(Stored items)
####################

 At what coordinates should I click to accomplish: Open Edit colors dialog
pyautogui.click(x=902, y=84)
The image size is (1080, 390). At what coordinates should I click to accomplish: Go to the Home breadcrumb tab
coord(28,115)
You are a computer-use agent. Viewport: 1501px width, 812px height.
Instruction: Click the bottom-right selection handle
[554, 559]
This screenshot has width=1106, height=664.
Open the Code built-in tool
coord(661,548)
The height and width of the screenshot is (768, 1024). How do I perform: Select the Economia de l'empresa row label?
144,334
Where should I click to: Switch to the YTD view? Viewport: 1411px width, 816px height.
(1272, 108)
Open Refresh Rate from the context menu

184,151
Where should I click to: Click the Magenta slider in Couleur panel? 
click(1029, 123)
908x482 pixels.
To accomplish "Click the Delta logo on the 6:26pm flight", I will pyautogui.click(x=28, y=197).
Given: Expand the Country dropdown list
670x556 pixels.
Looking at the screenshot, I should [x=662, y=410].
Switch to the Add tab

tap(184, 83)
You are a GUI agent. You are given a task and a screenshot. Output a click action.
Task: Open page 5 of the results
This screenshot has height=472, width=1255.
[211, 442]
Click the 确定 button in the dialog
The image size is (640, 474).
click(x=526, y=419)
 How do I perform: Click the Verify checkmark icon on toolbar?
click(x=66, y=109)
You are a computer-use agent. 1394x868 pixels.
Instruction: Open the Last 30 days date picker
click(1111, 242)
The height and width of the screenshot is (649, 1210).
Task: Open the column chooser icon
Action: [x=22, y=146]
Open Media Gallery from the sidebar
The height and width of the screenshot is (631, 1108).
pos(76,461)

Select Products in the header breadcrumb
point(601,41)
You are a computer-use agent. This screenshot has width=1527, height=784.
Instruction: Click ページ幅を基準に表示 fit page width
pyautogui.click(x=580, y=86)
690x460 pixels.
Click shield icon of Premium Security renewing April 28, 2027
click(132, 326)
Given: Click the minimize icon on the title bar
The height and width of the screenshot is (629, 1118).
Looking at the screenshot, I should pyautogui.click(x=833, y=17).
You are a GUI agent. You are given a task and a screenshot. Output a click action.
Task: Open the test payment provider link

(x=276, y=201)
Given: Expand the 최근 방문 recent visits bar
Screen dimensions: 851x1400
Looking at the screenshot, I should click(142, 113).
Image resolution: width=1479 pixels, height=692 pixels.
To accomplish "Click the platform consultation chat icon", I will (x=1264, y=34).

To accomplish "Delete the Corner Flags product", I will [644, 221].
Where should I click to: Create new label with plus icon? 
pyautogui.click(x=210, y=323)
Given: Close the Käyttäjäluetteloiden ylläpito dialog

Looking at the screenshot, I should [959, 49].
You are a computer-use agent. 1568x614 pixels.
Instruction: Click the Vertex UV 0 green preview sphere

####################

About this exercise: Take the stretch of lines above from the one containing "Switch to the Add tab" through the one containing "You are a computer-use agent. 1394x868" and repeat it exactly, adding no other line.

Output below:
Switch to the Add tab

tap(184, 83)
You are a GUI agent. You are given a task and a screenshot. Output a click action.
Task: Open page 5 of the results
This screenshot has height=472, width=1255.
[211, 442]
Click the 确定 button in the dialog
The image size is (640, 474).
click(x=526, y=419)
 How do I perform: Click the Verify checkmark icon on toolbar?
click(x=66, y=109)
You are a computer-use agent. 1394x868 pixels.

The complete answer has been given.